PROVIDED RECORDS START

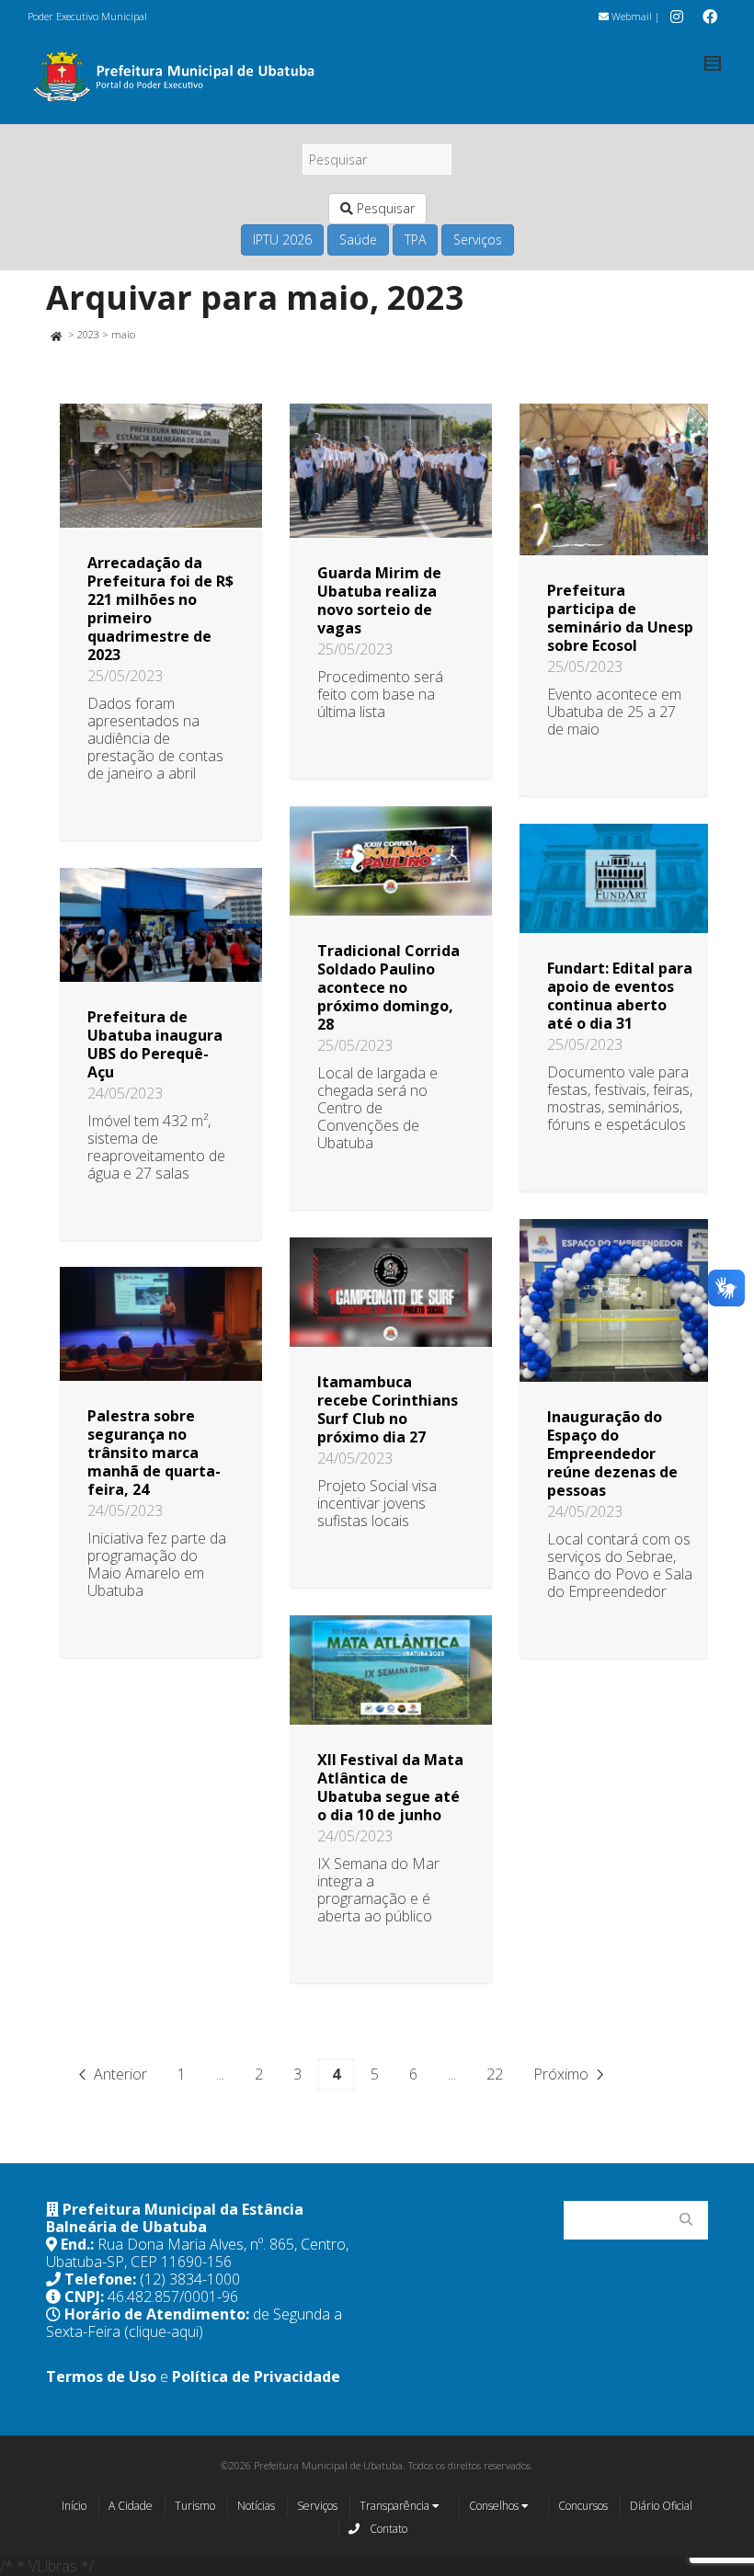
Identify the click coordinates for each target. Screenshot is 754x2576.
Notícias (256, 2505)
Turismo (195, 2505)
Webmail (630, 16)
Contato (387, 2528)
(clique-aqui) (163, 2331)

PROVIDED RECORDS END
PROVIDED RECORDS START

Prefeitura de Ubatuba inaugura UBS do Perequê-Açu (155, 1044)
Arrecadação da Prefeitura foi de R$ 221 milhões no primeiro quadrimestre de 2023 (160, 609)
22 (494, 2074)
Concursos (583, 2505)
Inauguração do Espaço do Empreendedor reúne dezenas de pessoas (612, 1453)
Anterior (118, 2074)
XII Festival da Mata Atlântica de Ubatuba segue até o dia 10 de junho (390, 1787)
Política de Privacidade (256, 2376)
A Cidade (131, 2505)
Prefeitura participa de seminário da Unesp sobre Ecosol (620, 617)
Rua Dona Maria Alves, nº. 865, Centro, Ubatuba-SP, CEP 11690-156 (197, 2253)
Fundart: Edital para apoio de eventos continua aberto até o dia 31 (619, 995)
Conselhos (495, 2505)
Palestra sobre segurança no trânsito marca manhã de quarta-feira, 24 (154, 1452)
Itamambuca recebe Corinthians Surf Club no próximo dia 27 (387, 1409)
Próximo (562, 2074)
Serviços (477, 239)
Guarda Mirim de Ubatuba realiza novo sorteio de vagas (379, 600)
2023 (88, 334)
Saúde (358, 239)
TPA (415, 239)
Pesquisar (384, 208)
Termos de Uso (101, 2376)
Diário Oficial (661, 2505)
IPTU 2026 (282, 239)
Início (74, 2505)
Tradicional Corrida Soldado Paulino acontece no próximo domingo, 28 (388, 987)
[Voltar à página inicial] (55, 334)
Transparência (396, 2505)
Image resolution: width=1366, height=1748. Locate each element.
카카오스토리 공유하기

PROVIDED RECORDS END
PROVIDED RECORDS START

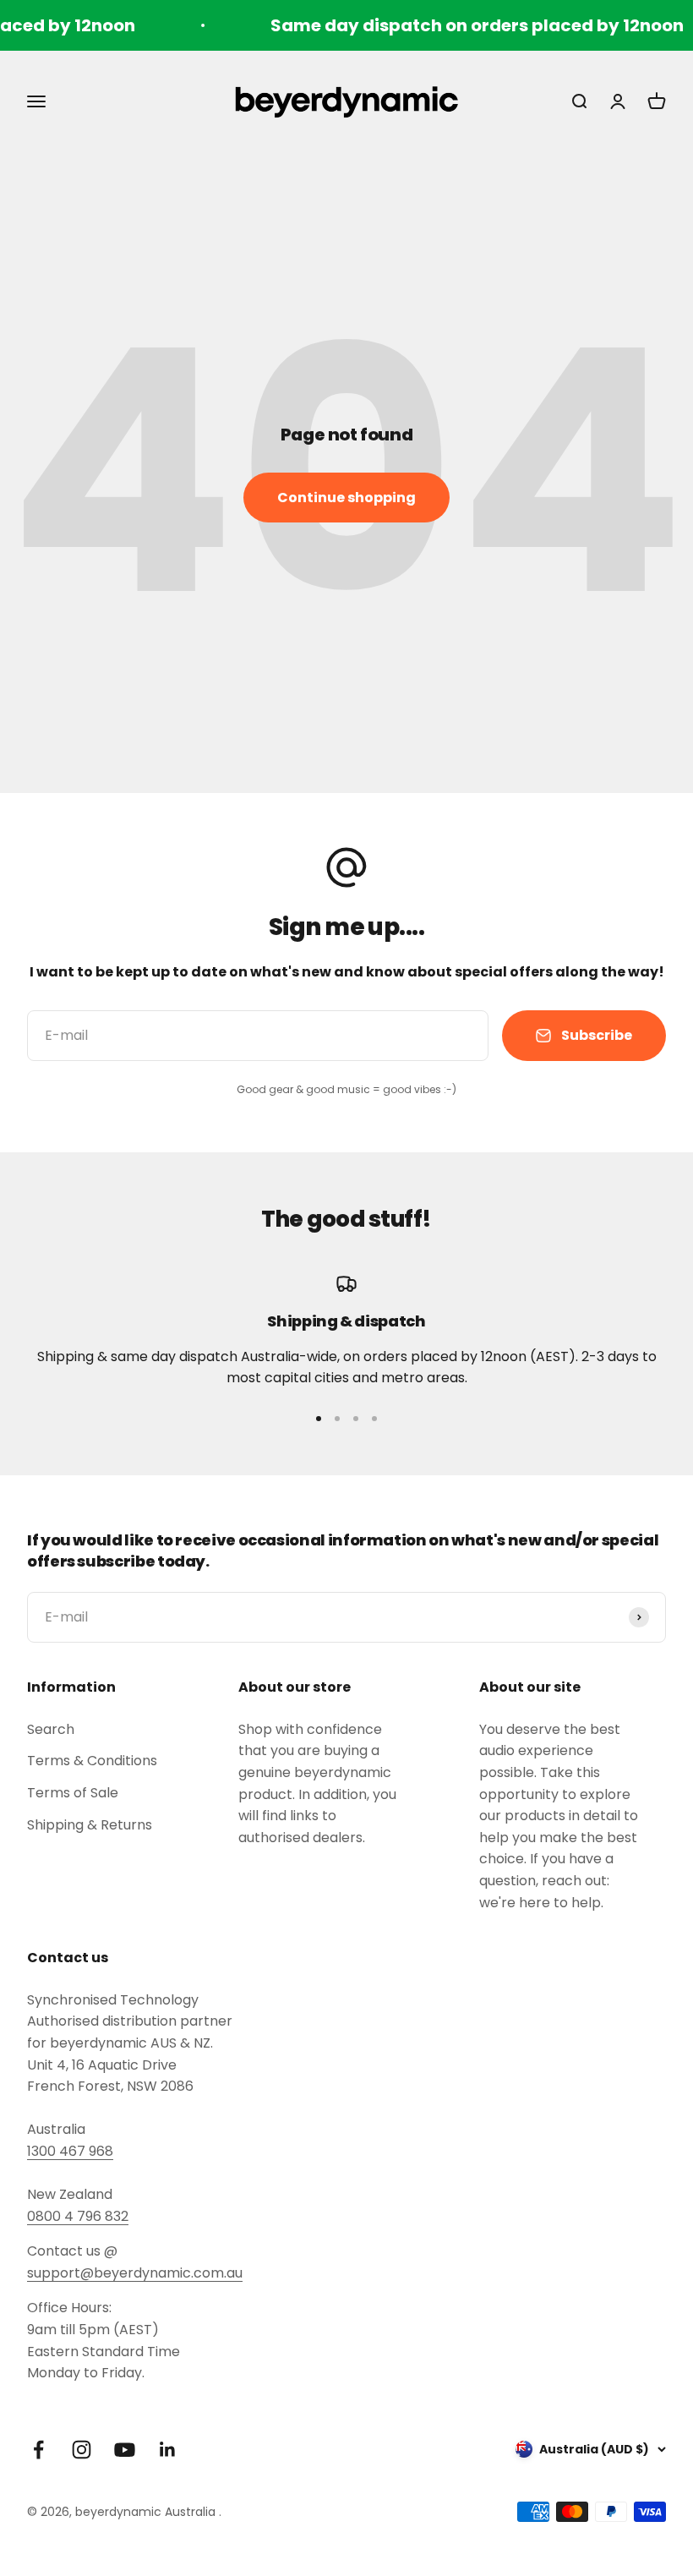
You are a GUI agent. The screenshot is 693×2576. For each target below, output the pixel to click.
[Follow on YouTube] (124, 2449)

PROVIDED RECORDS END

PROBLEM DESCRIPTION:
What you give back must be the stretch above, starting at the line with "Fundart: Edital para" and ending at the line with "카카오스토리 공유하기", copied exactly.

RESPONSE BOX:
Fundart: Edital para apoio de eventos continua aberto até o dia 31 (619, 995)
Conselhos (495, 2505)
Palestra sobre segurança no trânsito marca manhã de quarta-feira, 24 (154, 1452)
Itamambuca recebe Corinthians Surf Club no próximo dia 27 (387, 1409)
Próximo (562, 2074)
Serviços (477, 239)
Guarda Mirim de Ubatuba realiza novo sorteio de vagas (379, 600)
2023 (88, 334)
Saúde (358, 239)
TPA (415, 239)
Pesquisar (384, 208)
Termos de Uso (101, 2376)
Diário Oficial (661, 2505)
IPTU 2026 (282, 239)
Início (74, 2505)
Tradicional Corrida Soldado Paulino acontece no próximo domingo, 28 (388, 987)
[Voltar à página inicial] (55, 334)
Transparência (396, 2505)
Image resolution: width=1366, height=1748. Locate each element.
카카오스토리 공유하기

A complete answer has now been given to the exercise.